Essay by Janace Tashjian

Plainsong is a term that defines music created in worship, by unaccompanied voices, sung in unison and in a free rhythm. Kent Haruf's novel of the same name, Plainsong, presents a chorus of life on the high plains of rural Holt, Colorado. The voices of the chant are sung by varied members of this small town community, all of whom are navigating life, love, abandonment, betrayal, isolation and triumph. As if flowing across a giant loom, their experiences weave together in this unisonous psalm, intoning the resiliency of the human spirit and the ability to overcome loss and discover life anew.

One voice rises above all others. A voice of reason and inspiration, of strength and gentle humanity. Though the character-titled chapters of Plainsong specifically focus on Tom Guthrie (educator and father of two young boys), Ike and Bobby (Guthrie's sons), Victoria Roubideaux (17 year-old pregnant student), Ella (Ike and Bobby's mother) and Harold and Raymond McPheron (aged brothers and farmers), it is the timbre and tone of Maggie Jones that invites us to sing along. Is Maggie Jones the unsung hero of Plainsong?

Maggie has only one devoted chapter of her own, yet she permeates the lives of those around her. Always there to lend a helping hand, even when she could use one herself. Consider first Victoria Roubideaux, pregnant at age 17, abandoned by her father, ousted from home by her mother, and left alone by the boyfriend whose child she carries.

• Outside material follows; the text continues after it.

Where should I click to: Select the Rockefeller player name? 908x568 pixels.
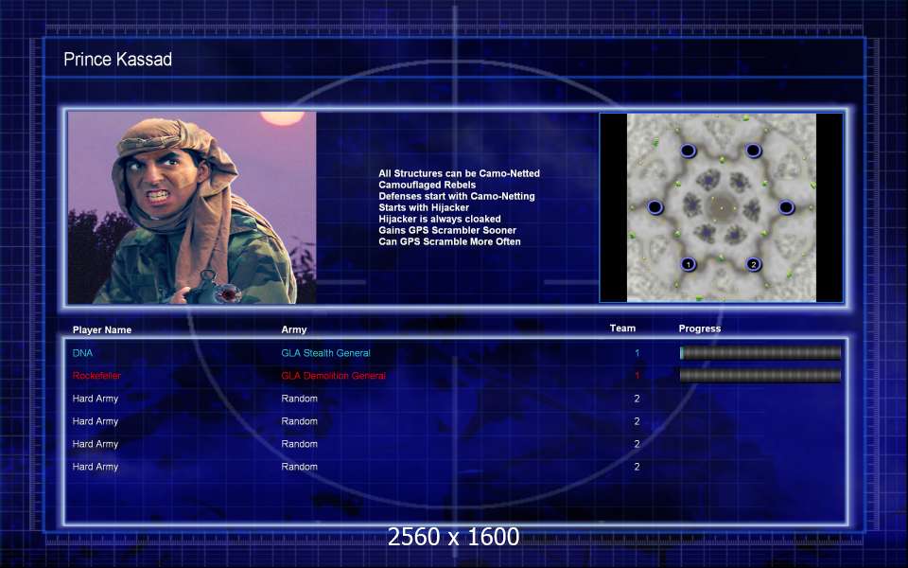96,376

After being locked out of the house, and left “in a kind of daze of sorrow and disbelief” (Haruf 32), where did Victoria seek sanctuary and comfort? “Unconscious of any thoughts at all” (Haruf 33), Victoria finds herself at Maggie's door. Maggie provides shelter to Victoria without a second thought, despite already caring for her elderly and demented father. She helps Victoria confirm her pregnancy, visit the doctor and begin planning for her future. She never coddles Victoria, but paints a real picture of her situation and the trials ahead. After Victoria's disastrous disappearance to Denver with estranged boyfriend Dwayne, Maggie is the first phone call she makes, in efforts to come home.

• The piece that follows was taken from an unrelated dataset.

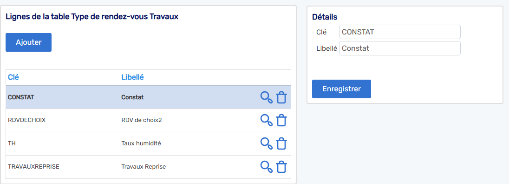
Task: Save changes with Enregistrer button
Action: pos(341,89)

Does Maggie give up on Victoria when it becomes clear she can no longer stay in Maggie's house, after her father becomes violent? No. Consider next, the McPheron brothers, Harold and Raymond, aged farmers living a life of isolation on their ranch. Maggie reaches out to the brothers to enroll them in Victoria's care. “I want something improbable” (Haruf 109) Maggie states simply. Though she couches it as a favor to Victoria, Maggie clearly identifies the McPherons' need for their isolation and sorrow to be eased. “...You old solitary bastards need somebody too...it's too lonesome out here” (Haruf 112). She continues to inspire them in their efforts, coaching and encouraging them on how to talk to her, how to open up, and how to be good providers. When Victoria goes missing, Maggie is whom they go to for help and advice.

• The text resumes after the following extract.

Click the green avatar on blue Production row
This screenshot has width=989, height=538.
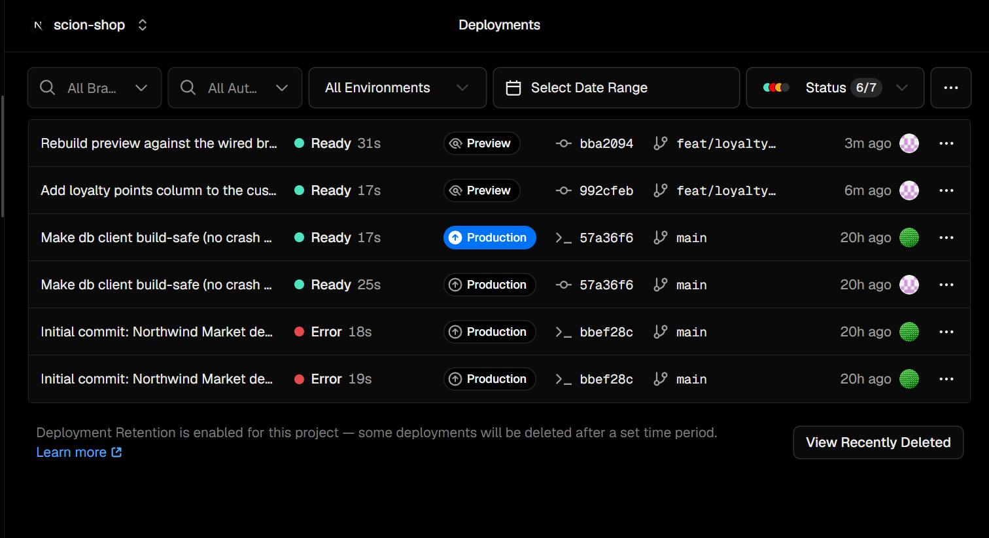click(x=909, y=238)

Maggie seems to have an endless supply of compassion and patience. Doesn't she ever lose her cool? Well, yes...once. “Don't do this damn you, you're too old to play dumb” (Haruf 190), Maggie states to Tom Guthrie after his indiscretion with Judy, the school secretary. Consider lastly, Tom Guthrie, educator and father to Ike and Bobby, who has been abandoned by his wife. He too finds unique solace and comfort in her company. At a time of life when Guthrie is struggling to raise his boys alone, and accept his failed marriage, Maggie, “the most generous woman he'd ever known” (Haurf 233), is that glimpse of a silver lining amidst the dark and cloudy trials Tom faces. She is straightforward and honest in her interest toward Tom, “I've been watching you for a long time” (Haruf 230), “I'm just crazy about you” (Haruf 233). Guthrie seems to find his muse in Maggie, revealing himself to her in one simple phrase: “You take the breath out of me” (Haruf 232).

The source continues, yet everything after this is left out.